In the rapidly advancing field of artificial intelligence (AI), researchers from the University of Cambridge are pioneering a groundbreaking approach to address a fundamental issue – the absence of human uncertainty in AI systems. While AI often excels in precision and accuracy, it falls short when it comes to understanding and incorporating human traits such as doubt and error. In an effort to bridge this gap, scientists are exploring ways to embed human uncertainty into AI programs, particularly in high-stakes domains like medical diagnostics.
Embedding human uncertainty
Many AI systems, especially those that rely on feedback from humans, operate under the assumption that humans are always accurate and certain in their decisions. However, real-life decisions are inherently marked by imperfections, mistakes, and doubts. The research team at the University of Cambridge sought to reconcile this human behavior with machine learning, with the goal of enhancing trustworthiness and reducing risks in AI-human interfaces.
Challenges in handling human uncertainty
To better understand the implications of incorporating human uncertainty into AI systems, the researchers modified an established image classification dataset. They allowed human participants to specify their uncertainty levels while labeling images. The findings were intriguing; while AI systems trained with uncertain labels improved in handling doubtful feedback, the inclusion of human uncertainty sometimes caused a dip in the performance of AI-human systems.
In the realm of AI, the “human-in-the-loop” approach, which allows for human feedback, is seen as a means to mitigate risks in areas where automated systems alone might fall short. However, it raises the question of how these systems respond when human collaborators express doubt.
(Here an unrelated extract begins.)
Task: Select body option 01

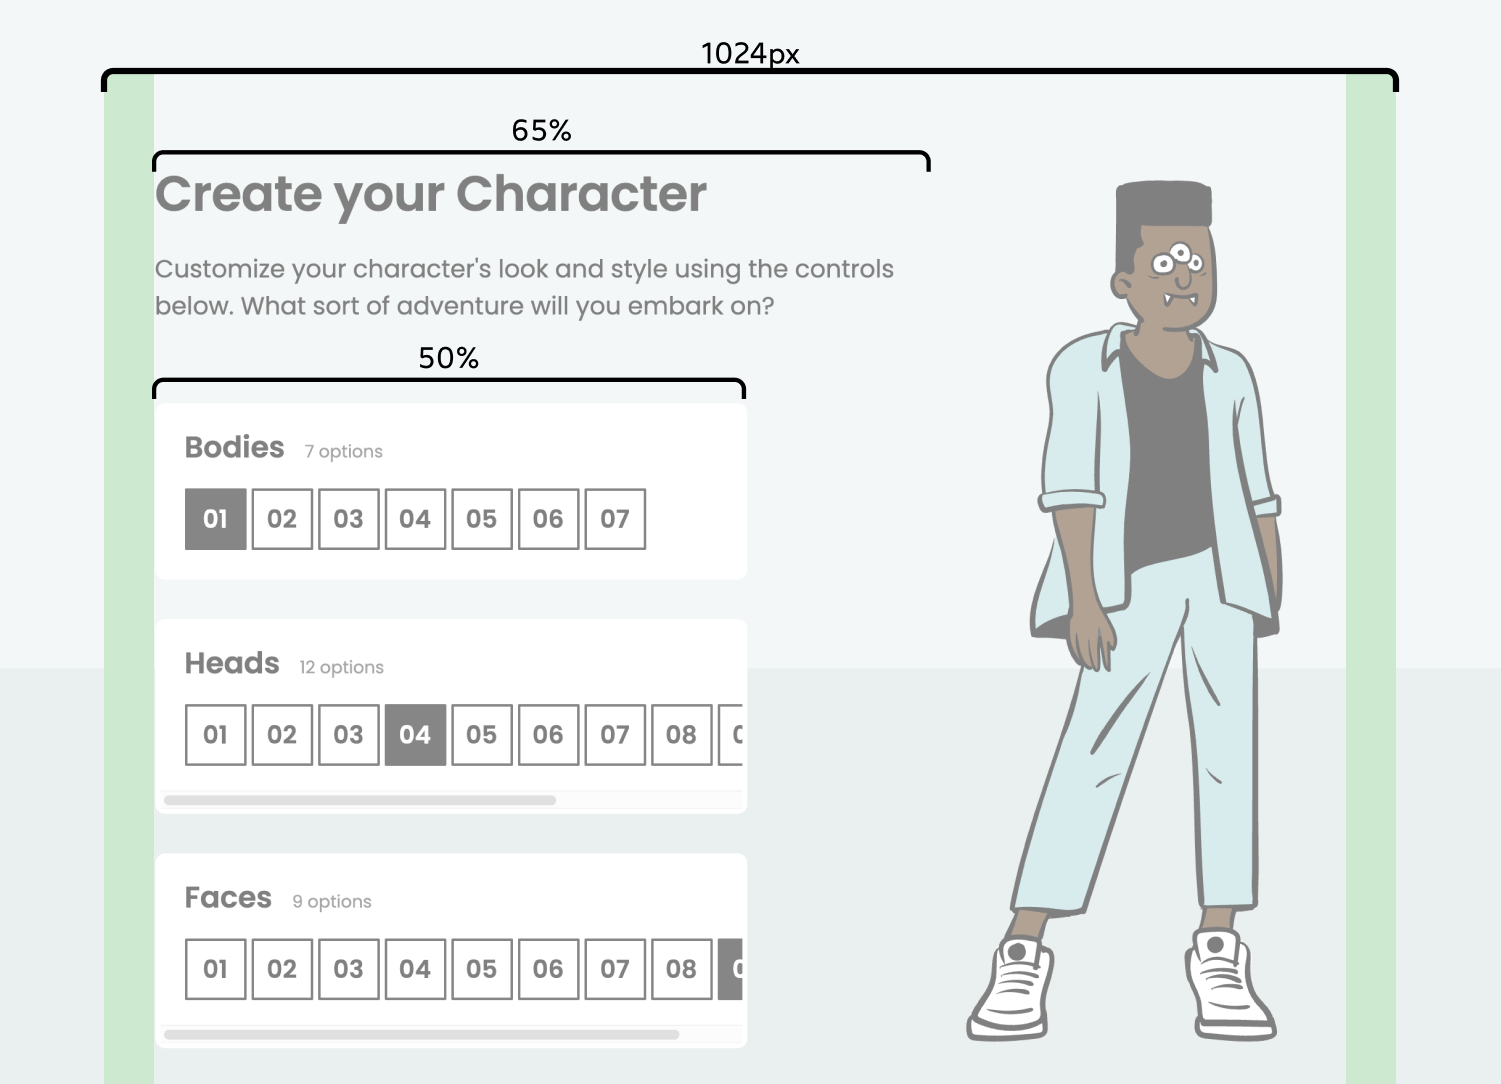Action: point(215,519)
Katherine Collins, the study’s first author, emphasizes the importance of addressing uncertainty from the person’s point of view, stating,
“Uncertainty is central in how humans reason about the world, but many AI models fail to take this into account.”
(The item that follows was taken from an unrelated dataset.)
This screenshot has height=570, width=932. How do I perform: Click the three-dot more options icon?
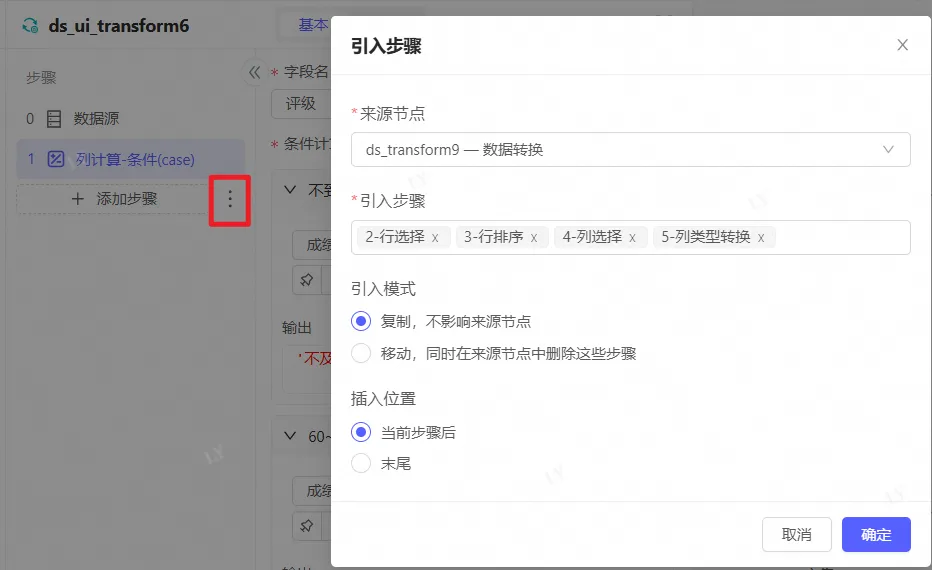tap(230, 199)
The study highlights that in scenarios where errors can have minimal consequences, such as mistaking a stranger for a friend, human uncertainty may be inconsequential. However, in safety-sensitive applications, such as clinicians working with medical AI systems, human uncertainty can be perilous. Matthew Barker, a co-author of the study, stresses the need for better tools to recalibrate AI models, empowering individuals to express uncertainty. He notes,
“Although machines can be trained with complete confidence, humans often can’t provide this, and machine learning models struggle with that uncertainty.”
Impact on performance
The research team conducted experiments using various datasets, including one where human participants distinguished bird colors. The results indicated that replacing machine decisions with human ones often led to a significant decline in performance. This demonstrates the challenges in seamlessly integrating humans into machine learning systems.
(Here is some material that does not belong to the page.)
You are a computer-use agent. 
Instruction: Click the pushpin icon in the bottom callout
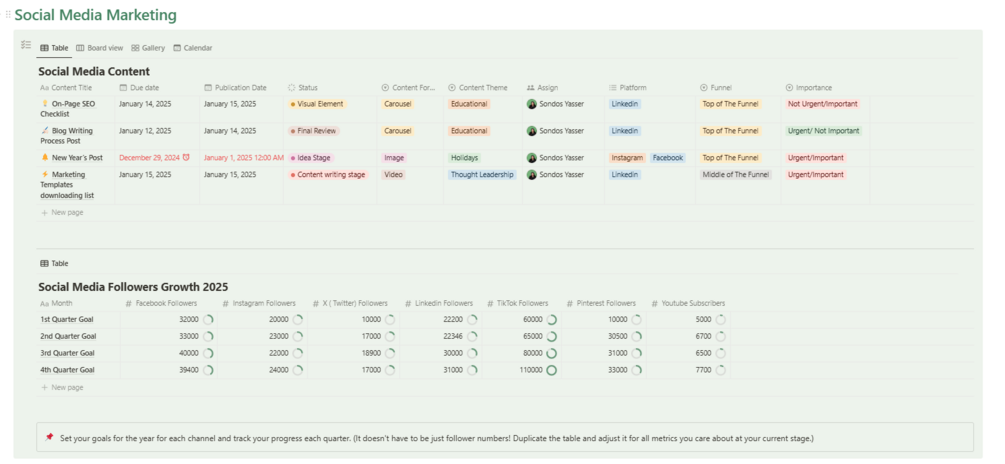pos(50,437)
In the pursuit of bridging the gap between AI and human uncertainty, the researchers are making their datasets publicly available to encourage further exploration in the field. Katherine Collins emphasizes the significance of transparency, stating, “Uncertainty is a form of transparency, and that’s hugely important.” She underlines the need to determine when to trust a model and when to trust a human, especially in applications like chatbots, where understanding the language of possibility is crucial for a natural and safe user experience.